> [PROBLEM 1]
Answer these from the column about Tom DeLay's blog:
(a) In what month did DeLay resign?
(b) On what date did TomDeLay.com debut?
(c) Which senator had the brain hemorrhage that DeLay's blog item addresses?
> [PROBLEM 2] Write a continuation of the column about Tom DeLay's blog, beginning after its final line.

SOURCE DOCUMENT Block Start

Chatterbox

Tom DeLay, Blogger

The Hammer finds his métier.

Former House Majority Leader Tom DeLay, whose various ethical missteps compelled him to resign this past June, was born to blog. He’s a bully and a blowhard and he’s got access to interesting political gossip. But I find TomDeLay.com, which debuted Dec. 10, disappointingly high-minded. Thus far, only one blog item has actually been written by DeLay (on MSNBC’s Hardball, DeLay told Mike Barnicle, “I have the ideas and I have somebody else put the words together”), and that’s an appeal to bipartisanship regarding the brain hemorrhage that struck Sen. Tim Johnson, D-S.D.:

I too am a fierce partisan when it comes to principle, but I am also a fierce defender of the value that each person brings.  I was appalled, as I am sure many of you were yesterday, by the immediate, callous and ghoulish speculation on the part the network news shows about the political effects of Tim Johnson’s health situation … Tim Johnson, get well soon.

SOURCE DOCUMENT Block End
THE DATA Block Start

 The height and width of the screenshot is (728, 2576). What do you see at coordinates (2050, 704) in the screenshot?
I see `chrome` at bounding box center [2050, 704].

THE DATA Block End

> [EXPECTED OUTPUT 1]
(a) June
(b) Dec. 10
(c) Sen. Tim Johnson, D-S.D.

> [EXPECTED OUTPUT 2]
I heartily endorse DeLay’s good wishes. But the political scenarist in me can’t suppress curiosity about whether, in the awful event that Johnson should end up on life support, DeLay would once again support legislation blocking any attempts to remove the feeding tube. “It is more than just Terry Schiavo,” he toldTime magazine in March 2005. Is it, though? Even with a Senate majority hanging in the balance? DeLay probably isn’t such a partisan monster that he’d reverse field entirely and declare publicly that the man has suffered enough. More likely, DeLay would hold his tongue, “out of respect for the family,” and quietly tell himself that Paris is worth a mass. (The latest news on Johnson’s condition is hopeful, thank God, so DeLay is probably off the hook.)

The absolute worst thing on DeLay’s blog is an interview with right-wing blogger Danny Carlton, proprietor of JackLewis.net. The blogosphere and its impact on politics/the media/the arts/American life has been discussed to death. There is nothing left to say, particularly within the blogosphere itself. I propose that this topic be banned from all future public discourse.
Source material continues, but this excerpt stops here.